TORONTO — Premier Kathleen Wynne says she’s open to adding a line on hydro bills so Ontario consumers see a breakdown of the so-called global adjustment charge, which accounts for up to 70 per cent of electricity rates.
The Ontario Energy Board rejected a request from the auditor general to have a separate line item on bills for the global adjustment, a charge levied to cover the gap between the guaranteed prices the Liberal government promised electricity generators in long-term contracts and actual market rates.
Auditor general Bonnie Lysyk estimated the global adjustment cost $50 billion between 2006 and 2015, and recommended bills be changed to separately disclose both the electricity market price and the global adjustment.
Energy Minister Glenn Thibeault had said the Liberals would not overrule the arm’s-length Energy Board, but Wynne said Monday that the government should reconsider its position.
“I think being as transparent on bills as possible is a really good objective, but my challenge is greater than that,” she said in a year-end interview with The Canadian Press. “It’s not just about breaking out the number on the bill, it’s actually figuring out how to reduce that number.”
It’s a pretty straight forward issue for New Democrat critic John Vanthof.
“Consumers are paying the global adjustment fee and should understand how much they’re paying by putting it on the front of their hydro bill,” said Vanthof. “A lot of people are unable to pay their bills, and they want to know why.”
The OEB also decided that consumers should not see a line item showing the cost of the Liberals’ cap-and-trade plan to fight climate change, which kicks in Jan. 1 and is expected to add about $5 a month to natural gas bills.
The government said it does not have the power to order the OEB to change natural gas bills, but it does have the power to tell the board to change electricity bills to break out the global adjustment charge.
“That’s why this one’s an important one to ask the question on, is there a way to make it more transparent,” Wynne said. “I agree that if we can be more transparent about where the costs are coming from, and if we can do that then maybe we can get a handle on how we get some of those costs down.”
Progressive Conservative energy critic John Yakabuski said Wynne can tell the OEB to show the global adjustment charge on hydro bills and the cap-and-trade costs on natural gas bills.
“It is our position she always had the power to do both,” he said. “I’ll believe it when I see it, but it’s something we’ve been calling on her to do for some time.”
Wynne said the Liberals spent billions of dollars upgrading and rebuilding Ontario’s electricity system, but admitted she made a “mistake” in not considering how hard soaring hydro rates were hitting consumers.
“There’s a cost associated with having clean air and not generating electricity with dirty coal and with jump-starting a renewables industry…but I didn’t pay close enough attention to the impact of that on people in their lives.”
The eight per cent provincial portion of the HST comes off hydro bills Jan. 1, but that’s less than the 10-per-cent discount provided by the clean energy benefit that the Liberals killed last January.
“There’s more we need to do,” Wynne said. “We’re looking around every corner and trying to find every opportunity to take costs off of people’s bills.”

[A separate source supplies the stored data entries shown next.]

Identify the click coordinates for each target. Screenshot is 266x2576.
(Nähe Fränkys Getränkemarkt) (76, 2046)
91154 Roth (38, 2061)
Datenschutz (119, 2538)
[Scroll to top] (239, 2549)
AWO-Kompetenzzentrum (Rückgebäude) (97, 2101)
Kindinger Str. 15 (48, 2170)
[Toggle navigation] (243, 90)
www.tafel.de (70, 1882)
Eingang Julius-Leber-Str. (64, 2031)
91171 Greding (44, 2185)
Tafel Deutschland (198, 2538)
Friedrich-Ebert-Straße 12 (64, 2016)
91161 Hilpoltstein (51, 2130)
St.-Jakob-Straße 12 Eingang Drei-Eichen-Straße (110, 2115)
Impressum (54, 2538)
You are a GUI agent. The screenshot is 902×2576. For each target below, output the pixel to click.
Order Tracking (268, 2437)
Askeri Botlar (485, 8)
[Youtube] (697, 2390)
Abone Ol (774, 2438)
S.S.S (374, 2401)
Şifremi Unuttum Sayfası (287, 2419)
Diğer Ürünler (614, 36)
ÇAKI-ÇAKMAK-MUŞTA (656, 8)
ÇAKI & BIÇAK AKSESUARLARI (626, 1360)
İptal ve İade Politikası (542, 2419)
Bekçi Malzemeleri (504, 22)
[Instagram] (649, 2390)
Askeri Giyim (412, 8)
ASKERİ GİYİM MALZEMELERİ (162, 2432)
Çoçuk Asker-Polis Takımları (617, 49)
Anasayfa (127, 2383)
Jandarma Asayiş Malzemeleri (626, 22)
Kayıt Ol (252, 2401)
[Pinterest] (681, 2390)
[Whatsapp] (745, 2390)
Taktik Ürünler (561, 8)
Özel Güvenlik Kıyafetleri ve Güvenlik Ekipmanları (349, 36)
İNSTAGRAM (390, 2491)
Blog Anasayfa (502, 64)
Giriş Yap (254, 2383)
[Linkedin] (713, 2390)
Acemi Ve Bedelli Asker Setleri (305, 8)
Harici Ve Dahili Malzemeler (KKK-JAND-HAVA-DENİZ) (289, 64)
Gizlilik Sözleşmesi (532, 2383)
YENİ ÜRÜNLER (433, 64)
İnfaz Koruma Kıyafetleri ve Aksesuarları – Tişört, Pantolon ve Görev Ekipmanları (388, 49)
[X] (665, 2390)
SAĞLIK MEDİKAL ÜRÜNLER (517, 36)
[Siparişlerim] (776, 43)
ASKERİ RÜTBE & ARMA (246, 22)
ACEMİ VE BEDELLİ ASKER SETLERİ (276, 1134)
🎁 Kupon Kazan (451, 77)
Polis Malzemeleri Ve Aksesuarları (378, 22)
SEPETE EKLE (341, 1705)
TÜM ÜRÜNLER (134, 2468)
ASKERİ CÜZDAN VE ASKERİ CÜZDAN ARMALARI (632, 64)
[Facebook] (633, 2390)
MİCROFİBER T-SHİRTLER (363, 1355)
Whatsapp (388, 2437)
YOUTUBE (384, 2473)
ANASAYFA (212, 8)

With polls showing her personal popularity rating in the low teens, Wynne rejected suggestions she will resign to let someone else lead the Liberals in the 2018 election. The Liberals are delivering on their 2014 campaign promises to invest in public transit and infrastructure and grow the economy, she said.
“I’m not stepping aside,” Wynne said. “If we didn’t see job growth, if we didn’t see investment in the province, then that would give me pause, that would be a different thing, but what we’re doing is working.”